In summary, these results show that, on the one hand, the trade agreement between Colombia and the EU has no effect on Colombian exports and, on the other hand, promotes Colombian imports from that destination, increasing the deficit in the trade balance between the parties (see Figure 3). Furthermore, the pattern of export and import flows between Colombia and EU countries are strongly related to the Heckscher-Ohlin (H-O) model, which suggests that in a complementary trade structure their bilateral trade is more likely to grow through inter-industry trade (Kabir and Salim, 2010).
6. Concluding Remarks
The purpose of this research is to determine the factors that drive Colombian trade (export and import flows) with the EU countries. Therefore, the authors present the results of applying a gravity model approach to foreign trade among the parties between 2005 and 2019. The study yields insights into the trade effects resulting from the entry into force of the FTA between the parties and the trade patterns established by the differences in their factor endowments.
The research identifies factors that generate a positive effect on Colombian exports to the EU, such as sharing a common legal origin or that the EU destination belongs to the OECD or the sum of the GDP of the pairs of countries. Conversely, the distance factor between countries has a notably negative effect on their exports as well as the country of destination does not have access to the sea. Surprisingly, the FTA factor is statistically insignificant, which suggests that this variable does not have any impact on Colombian exports to the EU. Furthermore, Colombian imports from the EU are promoted by factors such as having a common language, that the EU country has the euro as its currency, the sum of the GDP of the pairs of countries and having an FTA in force. Regarding this last factor, unlike Colombian exports, this variable promotes imports from the EU. Additionally, models for Colombian exports to the EU and imports from the EU in which we measure the effect of the differences in their factor endowments in order to recognize trade patterns indicate a clear connection with the Heckscher-Ohlin (H-O) model, thereby proving the relevance of inter-industry trade between the parties.

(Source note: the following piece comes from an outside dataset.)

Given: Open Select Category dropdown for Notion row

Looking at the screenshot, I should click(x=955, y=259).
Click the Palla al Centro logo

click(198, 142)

Finally, our research determines the factors that explain the deepening of the deficit in Colombia's trade balance with EU countries, among which we highlight the positive effect of the trade agreement on the increase in its imports from the EU and the statistical insignificance of this variable in its exports to the EU. Additionally, we identify that Colombia and the EU countries carry out inter-industry trade based on their factor endowments, which should be considered by the Colombian government as an instrument that allows it to focus its trade policy towards those EU countries with different factor endowments.